Simultaneamente, as notícias online também mencionam a cultura das “gorjetas”, semelhante à KAF, mas que tem uma longa história. A KAF destina-se ao pessoal da cozinha, enquanto a “gorjeta” é entregue ao empregado que serve à mesa. “Gorjeta” é o pagamento extra dado pelo cliente à pessoa que o atendeu. O montante habitual varia entre 10 por cento a 25 por cento do consumo e representa o reconhecimento do trabalho do empregado que serve à mesa. Esta tradição teve a sua origem em Londres no século XVIII. Existia uma taça na mesa de hotel com uma etiqueta que dizia “para garantir um serviço imediato”. Os clientes só precisavam de pôr algumas moedas na taça e eram rápida e atenciosamente atendidos.

À medida que os tempos foram mudando, estas taças foram sendo substituídas por caixas registadoras, mas a cultura das “gorjetas” permaneceu. Quando a conta do cliente é feita, no ecrã da caixa registadora aparecem opções pré-definidas para as gorjetas, com percentagens de 15 por cento, 20 por cento, 25 por cento. Para não fazerem má figura, muitos clientes dão grandes gorjetas mesmo que não tivessem vontade de o fazer. Alguns estudos também provam que uma gorjeta inferior a 20 por cento é considerada “uma ninharia”.

As pessoas têm opiniões diferentes sobre o sistema das gorjetas. De acordo com os dados de uma empresa de serviços financeiros, 66 por cento dos inquiridos têm uma opinião negativa do sistema das “gorjetas”, 41 por cento disseram que os patrões deveriam pagar melhor aos empregados e não depender das gorjetas para compensar salários baixos. Além disso, mais de 30 por cento eram absolutamente contra as percentagens de gorjeta pré-definidas e afirmavam que este sistema estava fora de controlo.

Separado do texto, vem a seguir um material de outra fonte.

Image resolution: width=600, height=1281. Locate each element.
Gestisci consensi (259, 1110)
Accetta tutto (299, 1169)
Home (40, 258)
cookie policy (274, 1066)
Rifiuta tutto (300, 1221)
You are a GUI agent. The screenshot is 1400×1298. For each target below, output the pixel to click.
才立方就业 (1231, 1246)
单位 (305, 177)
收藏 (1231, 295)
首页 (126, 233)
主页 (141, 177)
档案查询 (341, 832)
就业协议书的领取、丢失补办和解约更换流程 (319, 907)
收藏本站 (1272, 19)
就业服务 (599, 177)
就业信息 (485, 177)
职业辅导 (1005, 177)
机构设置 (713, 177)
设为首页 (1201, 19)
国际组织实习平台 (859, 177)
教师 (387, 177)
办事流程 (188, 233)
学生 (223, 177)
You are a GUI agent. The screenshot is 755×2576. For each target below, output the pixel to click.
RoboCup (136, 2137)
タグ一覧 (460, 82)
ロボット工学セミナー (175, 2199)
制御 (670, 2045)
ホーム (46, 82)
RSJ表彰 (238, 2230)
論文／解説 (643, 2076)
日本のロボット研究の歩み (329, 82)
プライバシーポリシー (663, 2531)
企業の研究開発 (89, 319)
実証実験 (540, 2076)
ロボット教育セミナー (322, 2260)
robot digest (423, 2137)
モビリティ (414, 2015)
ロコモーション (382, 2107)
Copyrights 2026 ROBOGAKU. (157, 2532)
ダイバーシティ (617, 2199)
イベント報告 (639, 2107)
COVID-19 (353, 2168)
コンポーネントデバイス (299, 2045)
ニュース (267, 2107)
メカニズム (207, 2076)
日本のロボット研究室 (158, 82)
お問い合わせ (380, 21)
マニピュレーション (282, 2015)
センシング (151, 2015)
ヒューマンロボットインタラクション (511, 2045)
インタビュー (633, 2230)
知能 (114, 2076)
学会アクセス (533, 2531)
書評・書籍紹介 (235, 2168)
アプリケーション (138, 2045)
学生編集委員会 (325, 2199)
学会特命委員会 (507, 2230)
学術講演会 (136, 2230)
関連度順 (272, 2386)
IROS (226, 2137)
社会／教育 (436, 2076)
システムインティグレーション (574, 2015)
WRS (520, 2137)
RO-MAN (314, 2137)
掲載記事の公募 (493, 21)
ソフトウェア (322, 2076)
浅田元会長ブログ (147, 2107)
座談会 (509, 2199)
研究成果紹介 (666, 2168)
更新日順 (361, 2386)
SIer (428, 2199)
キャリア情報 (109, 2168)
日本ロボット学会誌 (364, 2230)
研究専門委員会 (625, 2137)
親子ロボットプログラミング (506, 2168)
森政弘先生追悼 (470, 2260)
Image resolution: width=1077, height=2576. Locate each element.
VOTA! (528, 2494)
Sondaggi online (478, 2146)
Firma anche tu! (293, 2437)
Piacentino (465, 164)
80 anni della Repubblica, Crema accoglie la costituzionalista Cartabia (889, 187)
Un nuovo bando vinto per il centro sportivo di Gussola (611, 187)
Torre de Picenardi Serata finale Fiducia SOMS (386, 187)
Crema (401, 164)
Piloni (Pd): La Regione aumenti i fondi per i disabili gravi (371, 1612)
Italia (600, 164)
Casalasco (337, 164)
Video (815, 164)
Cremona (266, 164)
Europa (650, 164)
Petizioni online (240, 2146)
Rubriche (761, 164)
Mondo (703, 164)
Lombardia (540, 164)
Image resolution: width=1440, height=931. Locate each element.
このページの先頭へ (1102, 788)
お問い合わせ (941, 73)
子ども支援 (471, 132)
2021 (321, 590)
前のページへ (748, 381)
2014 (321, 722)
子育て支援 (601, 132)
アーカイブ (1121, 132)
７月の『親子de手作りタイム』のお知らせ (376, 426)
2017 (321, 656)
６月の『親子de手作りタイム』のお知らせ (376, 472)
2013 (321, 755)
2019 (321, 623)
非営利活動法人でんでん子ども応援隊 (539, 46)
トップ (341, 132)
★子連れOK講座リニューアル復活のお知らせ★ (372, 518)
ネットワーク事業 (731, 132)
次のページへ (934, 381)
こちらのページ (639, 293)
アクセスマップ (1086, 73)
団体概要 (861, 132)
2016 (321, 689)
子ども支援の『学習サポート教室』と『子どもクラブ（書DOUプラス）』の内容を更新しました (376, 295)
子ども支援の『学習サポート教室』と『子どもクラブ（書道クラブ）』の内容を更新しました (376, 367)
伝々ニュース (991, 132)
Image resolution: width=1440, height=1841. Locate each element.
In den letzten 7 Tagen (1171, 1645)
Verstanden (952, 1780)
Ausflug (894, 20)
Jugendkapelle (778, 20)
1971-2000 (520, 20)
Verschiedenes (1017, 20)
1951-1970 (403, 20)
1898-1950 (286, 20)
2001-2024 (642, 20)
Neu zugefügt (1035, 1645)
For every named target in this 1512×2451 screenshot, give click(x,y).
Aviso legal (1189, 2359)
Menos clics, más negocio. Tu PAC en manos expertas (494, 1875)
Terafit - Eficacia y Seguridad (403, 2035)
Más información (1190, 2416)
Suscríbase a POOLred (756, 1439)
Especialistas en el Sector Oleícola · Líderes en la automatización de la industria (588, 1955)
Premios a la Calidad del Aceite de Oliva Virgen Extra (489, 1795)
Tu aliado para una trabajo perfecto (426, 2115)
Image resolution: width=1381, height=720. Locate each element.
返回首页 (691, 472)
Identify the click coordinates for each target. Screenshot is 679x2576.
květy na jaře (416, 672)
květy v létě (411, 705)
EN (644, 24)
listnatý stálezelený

Inesperadamente, na América, este assunto tornou-se uma questão inclusivamente ao nível político. Donald Trump, um dos candidatos à presidência dos EUA, propôs que as gorjetas fossem retiradas da declaração de rendimentos dos empregados para lhes reduzir a carga fiscal. Embora esta proposta tenha causado controvérsia, também reflecte a grande influência do sistema de consumo na sociedade norte-americana.

Voltando à KAF e às gorjetas propriamente ditas, estas duas taxas servem como fonte de rendimento adicional para os funcionários dos restaurantes. Embora sirvam em certa medida para aliviar o seu fardo económico, também acarretam várias questões sobre as quais vale a pena reflectir.

Em primeiro lugar, a incerteza sobre a quantia que recebem através da KAF e das “gorjetas” causa instabilidade aos empregados, que já têm dificuldades financeiras. O método ideal é, seguramente, aumentar os ordenados e tornar os seus rendimentos estáveis. Mas os salários fazem parte das despesas operativas dos restaurantes. Se forem aumentados, os custos também aumentam, por isso proprietários têm de considerar essa possibilidade com cautela.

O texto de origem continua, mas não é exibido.